PBRF news
The use of compulsion in the submission of Evidence Portfolios in the 2006 PBRF Partial Quality Evaluation – Information for AUS members 14/11/05
The Issue
Some universities are attempting to make it compulsory for staff who prepared an Evidence Portfolio (EP) in 2003 to prepare an updated EP for Performance Based Research Funding (PBRF) purposes in the 2006 partial Quality Evaluation round. This is in spite of the Tertiary Education Commission (TEC) PBRF Guidelines 2006 which describe a voluntary process for EP preparation for such staff as part of the “partial” Quality Evaluation round.
The AUS Position
AUS opposes the use of compulsion in the preparation of EPs and calls on university management to respect the TEC PBRF Guidelines 2006. Furthermore AUS calls on the TEC to remind universities that in order to be eligible for funding under PBRF scheme they must follow the Guidelines, including the voluntary nature of the EP preparation process.
What AUS is doing?
AUS National Council discussed this issue at its last meeting. AUS has communicated our position to the relevant vice chancellors, the TEC, the Minister and interested media. In particular we are attempting to convince the TEC that it should abide by its own Guidelines and tell universities that if they use compulsion they will make themselves ineligible for PBRF funding. We are yet to find out what action the TEC will take and have yet to hear back from the vice-chancellors or the Minister.
Refusal to prepare an EP
Our advice is that it is a lawful instruction for your employer to ask you to prepare or update your EP and refusal to do so may result in disciplinary action being taken against you. AUS will not have strong legal grounds on which to defend you in such circumstances. Any attempt by AUS to organise a mass refusal to prepare EPs is also very likely to attract a successful injunction from the university management and will be weakened by the fact that a number of staff have already prepared EPs.
Background
AUS supports a funding system that recognises and supports quality research. The PBRF meets some of our criteria but it also has major flaws, the single most critical being its individual base for assessment. Individual units of assessment are an unusual aspect of the New Zealand system, compared to the UK for example, and are especially controversial because the 2003 results were in some cases passed back to university management to use for purposes for which they were not intended – such as recruitment and promotion. AUS therefore supports the PBRF but with strong reservations.

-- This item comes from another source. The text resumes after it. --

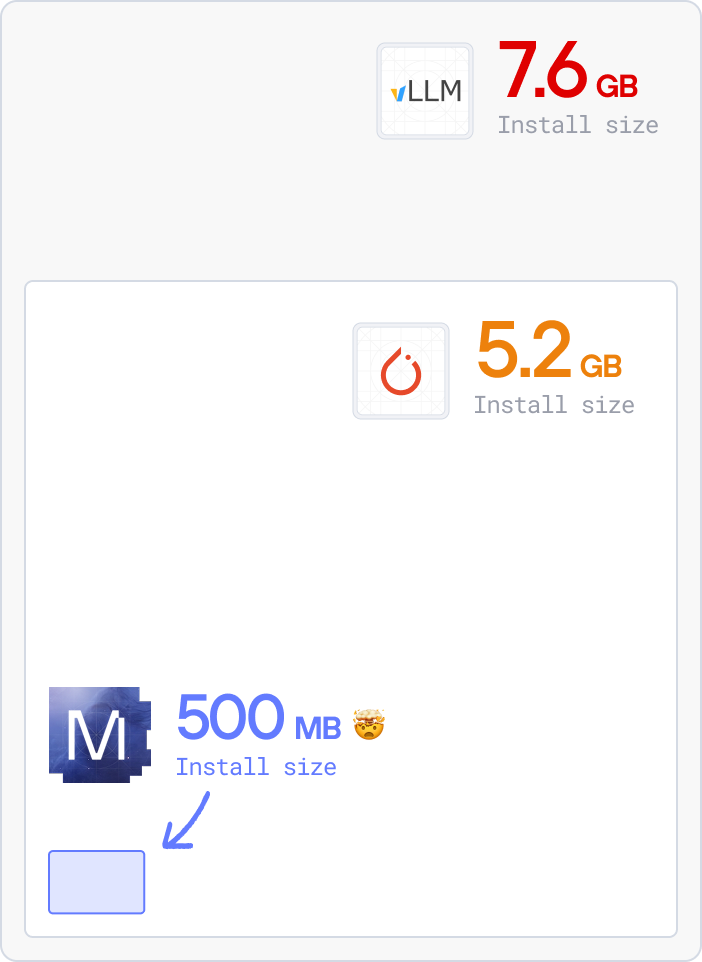Click the orange GB unit label
The image size is (702, 962).
pyautogui.click(x=601, y=366)
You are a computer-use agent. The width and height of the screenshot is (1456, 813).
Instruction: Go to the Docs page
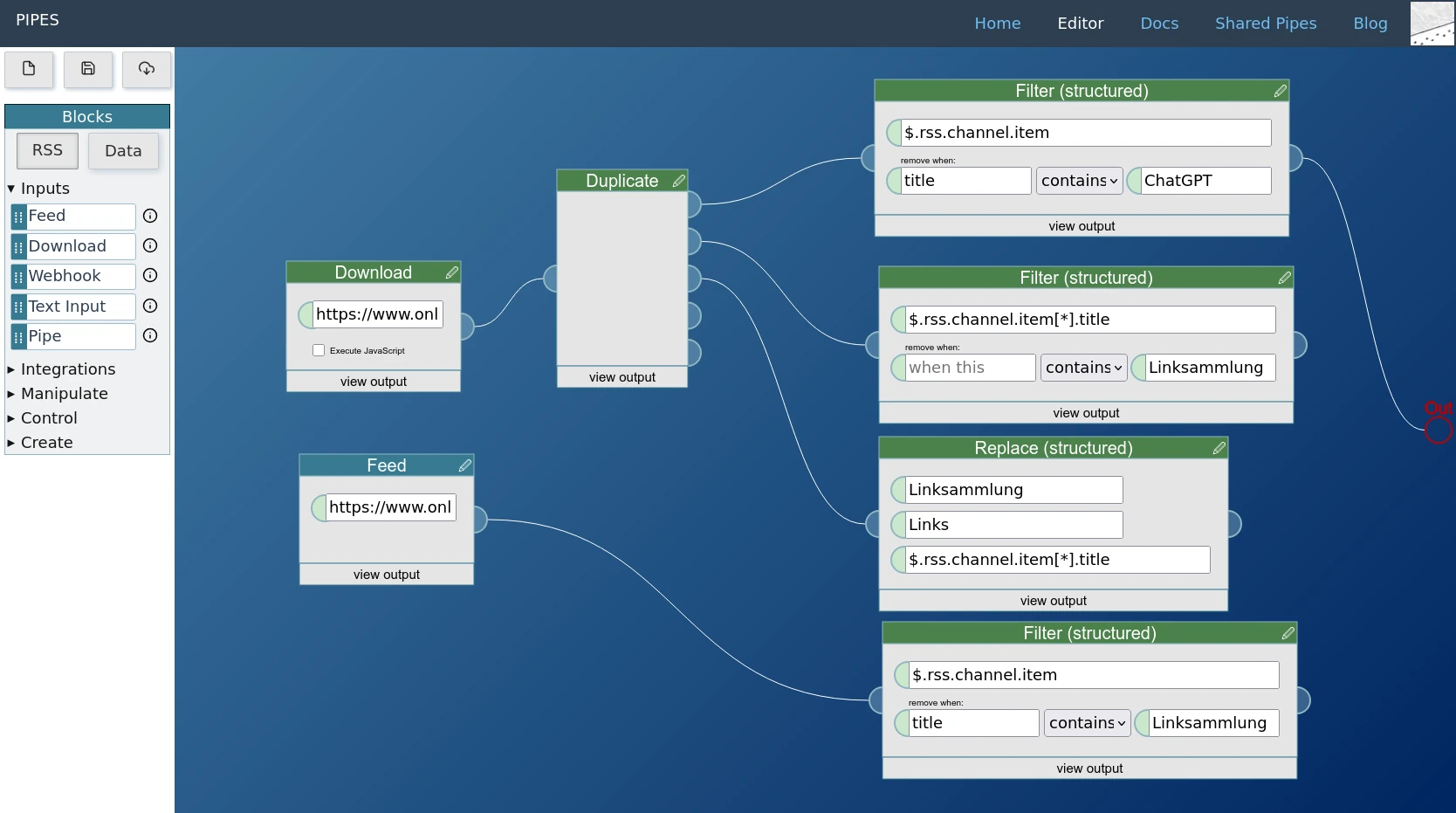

The TEC decision to make EP submission voluntary in the 2006 round defused some of the more controversial issues with the Quality Evaluation, in particular the issue of the individual unit of assessment. Staff believed that they would have a chance to engage in a thorough review of this aspect of the system after the 2006 voluntary round was completed before the next full (compulsory) round. The Sector Reference Group, with both university staff and management represented, made this explicit in its recommendation that:
[N]o change be made to the current unit of assessment, particularly in light of the decision to conduct a ‘partial’ round in 2006. However, the SRG also recommended that a review of the unit of assessment be undertaken in preparation for the third Quality Evaluation
(Recommendation 8, Report of the Sector Reference Group, June 2005).
If some universities were now to make this round compulsory then they will be reneging on the compromise reached in this recommendation and undermining support for the PBRF process.